Alright, I buy the whole statistical treatment of dither and how NSD with the correct type of dither allows you to have a fixed mean and variance of error. The math don't lie.

I am still not 100% convinced that this still implies that with two separate sensors (ears) and two separate signals (stereo) where there is a correlation between these two signals that the sensors are quite sensitive to that even with a fixed mean psd from a statistical perspective that in a short enough period of measurement the error signal may still cause a change of perception.

This does not depend on the math but on the capabilities of the sensors and how the data from the sensors is processed. The only way to determine it would be via experiment so if you know of any that tackle this exact situation I would love to read it.

I am now conviced though that the differences we perceive between analog and digital are more to do with timing distortion (jitter) and filter distortions (and I'm sure in a lot of cases, substandard mastering)

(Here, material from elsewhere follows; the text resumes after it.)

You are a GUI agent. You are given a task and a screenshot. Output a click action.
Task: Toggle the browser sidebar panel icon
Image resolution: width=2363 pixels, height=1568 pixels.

This has made me thing more about analog and digital though. In essence our physical concept of analog is actually really digital. Continous signals are purely a mathematical construct. One of the major ideas in physics these days is that abosolutely everything is discrete (matter, energy have been known for a long time to be so, but now time and space are the latest things thought to be discrete... the works). Just the concept that energy is discrete means analog is actually digital with a large (but finite) bit depth and ADC is actually downsampling and DAC is actually upsampling which is why dither works for both ADC and downsampling since they are actually _literally_ the same thing.